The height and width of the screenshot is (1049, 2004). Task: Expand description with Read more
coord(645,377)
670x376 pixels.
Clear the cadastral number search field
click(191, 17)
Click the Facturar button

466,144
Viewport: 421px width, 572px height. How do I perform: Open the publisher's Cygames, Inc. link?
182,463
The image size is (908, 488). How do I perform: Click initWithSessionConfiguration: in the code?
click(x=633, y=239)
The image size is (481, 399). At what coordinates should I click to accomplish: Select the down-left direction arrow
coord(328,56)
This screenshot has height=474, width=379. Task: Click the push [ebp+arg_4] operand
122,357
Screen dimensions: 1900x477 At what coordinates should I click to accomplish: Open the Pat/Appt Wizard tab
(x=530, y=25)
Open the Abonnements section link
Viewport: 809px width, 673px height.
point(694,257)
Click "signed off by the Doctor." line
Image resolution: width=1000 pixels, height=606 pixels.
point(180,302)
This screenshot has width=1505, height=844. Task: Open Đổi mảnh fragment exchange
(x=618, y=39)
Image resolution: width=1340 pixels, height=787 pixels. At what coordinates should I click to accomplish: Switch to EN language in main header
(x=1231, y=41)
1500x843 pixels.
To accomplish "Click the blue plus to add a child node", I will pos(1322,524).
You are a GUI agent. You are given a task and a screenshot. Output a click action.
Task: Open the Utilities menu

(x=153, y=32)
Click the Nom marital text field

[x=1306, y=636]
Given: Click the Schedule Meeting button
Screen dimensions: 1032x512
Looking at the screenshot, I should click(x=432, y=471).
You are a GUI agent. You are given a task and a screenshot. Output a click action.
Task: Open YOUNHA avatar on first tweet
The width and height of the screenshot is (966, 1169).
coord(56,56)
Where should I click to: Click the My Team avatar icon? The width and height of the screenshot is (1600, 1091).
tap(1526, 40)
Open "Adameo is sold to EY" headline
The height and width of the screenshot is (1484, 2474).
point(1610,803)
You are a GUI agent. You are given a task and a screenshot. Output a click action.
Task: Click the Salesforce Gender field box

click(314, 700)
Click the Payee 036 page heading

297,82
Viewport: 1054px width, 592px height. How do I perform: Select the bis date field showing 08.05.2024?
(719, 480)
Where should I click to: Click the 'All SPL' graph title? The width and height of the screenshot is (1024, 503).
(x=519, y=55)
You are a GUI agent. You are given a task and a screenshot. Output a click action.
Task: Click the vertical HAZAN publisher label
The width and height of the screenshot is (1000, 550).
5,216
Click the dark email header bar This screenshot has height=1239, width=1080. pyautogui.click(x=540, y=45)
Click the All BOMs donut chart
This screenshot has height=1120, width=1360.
--
What is being asked:
Set down the records again in full. Match them exactly.

Written solution:
The height and width of the screenshot is (1049, 2004). Task: Expand description with Read more
coord(645,377)
670x376 pixels.
Clear the cadastral number search field
click(191, 17)
Click the Facturar button

466,144
Viewport: 421px width, 572px height. How do I perform: Open the publisher's Cygames, Inc. link?
182,463
The image size is (908, 488). How do I perform: Click initWithSessionConfiguration: in the code?
click(x=633, y=239)
The image size is (481, 399). At what coordinates should I click to accomplish: Select the down-left direction arrow
coord(328,56)
This screenshot has height=474, width=379. Task: Click the push [ebp+arg_4] operand
122,357
Screen dimensions: 1900x477 At what coordinates should I click to accomplish: Open the Pat/Appt Wizard tab
(x=530, y=25)
Open the Abonnements section link
Viewport: 809px width, 673px height.
point(694,257)
Click "signed off by the Doctor." line
Image resolution: width=1000 pixels, height=606 pixels.
point(180,302)
This screenshot has width=1505, height=844. Task: Open Đổi mảnh fragment exchange
(x=618, y=39)
Image resolution: width=1340 pixels, height=787 pixels. At what coordinates should I click to accomplish: Switch to EN language in main header
(x=1231, y=41)
1500x843 pixels.
To accomplish "Click the blue plus to add a child node", I will pos(1322,524).
You are a GUI agent. You are given a task and a screenshot. Output a click action.
Task: Open the Utilities menu

(x=153, y=32)
Click the Nom marital text field

[x=1306, y=636]
Given: Click the Schedule Meeting button
Screen dimensions: 1032x512
Looking at the screenshot, I should click(x=432, y=471).
You are a GUI agent. You are given a task and a screenshot. Output a click action.
Task: Open YOUNHA avatar on first tweet
The width and height of the screenshot is (966, 1169).
coord(56,56)
Where should I click to: Click the My Team avatar icon? The width and height of the screenshot is (1600, 1091).
tap(1526, 40)
Open "Adameo is sold to EY" headline
The height and width of the screenshot is (1484, 2474).
point(1610,803)
You are a GUI agent. You are given a task and a screenshot. Output a click action.
Task: Click the Salesforce Gender field box

click(314, 700)
Click the Payee 036 page heading

297,82
Viewport: 1054px width, 592px height. How do I perform: Select the bis date field showing 08.05.2024?
(719, 480)
Where should I click to: Click the 'All SPL' graph title? The width and height of the screenshot is (1024, 503).
(x=519, y=55)
You are a GUI agent. You are given a task and a screenshot. Output a click action.
Task: Click the vertical HAZAN publisher label
The width and height of the screenshot is (1000, 550).
5,216
Click the dark email header bar This screenshot has height=1239, width=1080. pyautogui.click(x=540, y=45)
Click the All BOMs donut chart
This screenshot has height=1120, width=1360.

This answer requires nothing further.